By Traci PedersenAssociate News Editor
A certain marijuana compound known as cannabidiol (CBD) can treat schizophrenia as well as antipsychotic drugs, with far fewer side effects, according to a preliminary clinical trial.
The research team, led by Markus Leweke of the University of Cologne in Germany, studied 39 people with schizophrenia who were hospitalized for a psychotic episode. Nineteen patients were treated with amisulpride, an antipsychotic medication that is not approved in the U.S., but is similar to other approved drugs. The remaining 20 patients were given CBD, a substance found in marijuana that is considered responsible for the mellowing or anxiety-reducing effects.
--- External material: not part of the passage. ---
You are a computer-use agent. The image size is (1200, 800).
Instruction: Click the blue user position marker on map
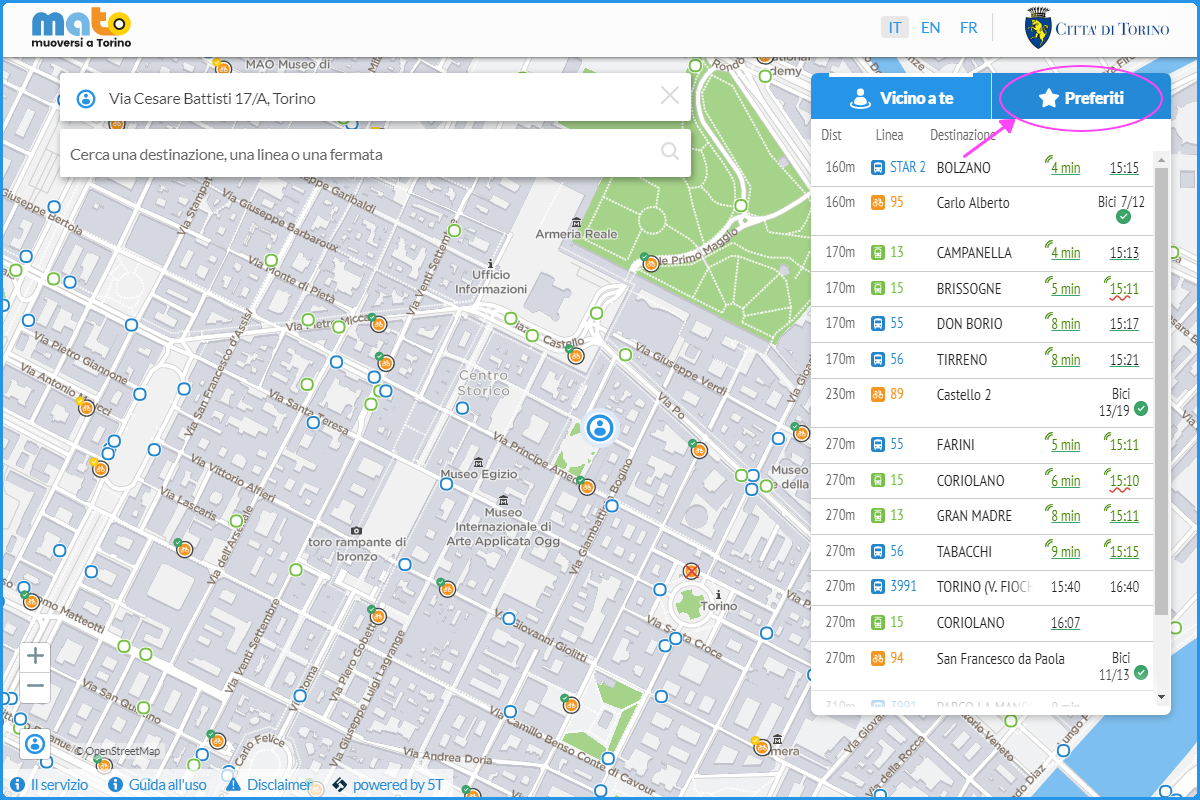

Unlike the main ingredient in marijuana, THC, which can trigger psychotic episodes and worsen schizophrenia, CBD has antipsychotic effects, according to prior research in both animals and humans.
Neither the patients nor the scientists knew who was receiving which drug. At the end of the four-week trial, both groups made significant clinical improvements in their schizophrenic symptoms, and there was no difference between those getting CBD or amisulpride. “The results were amazing,” said Daniel Piomelli, Ph.D., professor of pharmacology at the University of California-Irvine and a co-author of the study. “Not only was [CBD] as effective as standard antipsychotics, but it was also essentially free of the typical side effects seen with antipsychotic drugs.”
Antipsychotic drugs may cause devastating and sometimes permanent movement disorders; they can also lower a patient’s motivation and pleasure. The new generation of these drugs can also lead to weight gain and increase the risk for diabetes. These side effects are well known as a major hindrance during treatment. In the German study, weight gain and movement problems were observed in patients taking amisulpride, but not CBD.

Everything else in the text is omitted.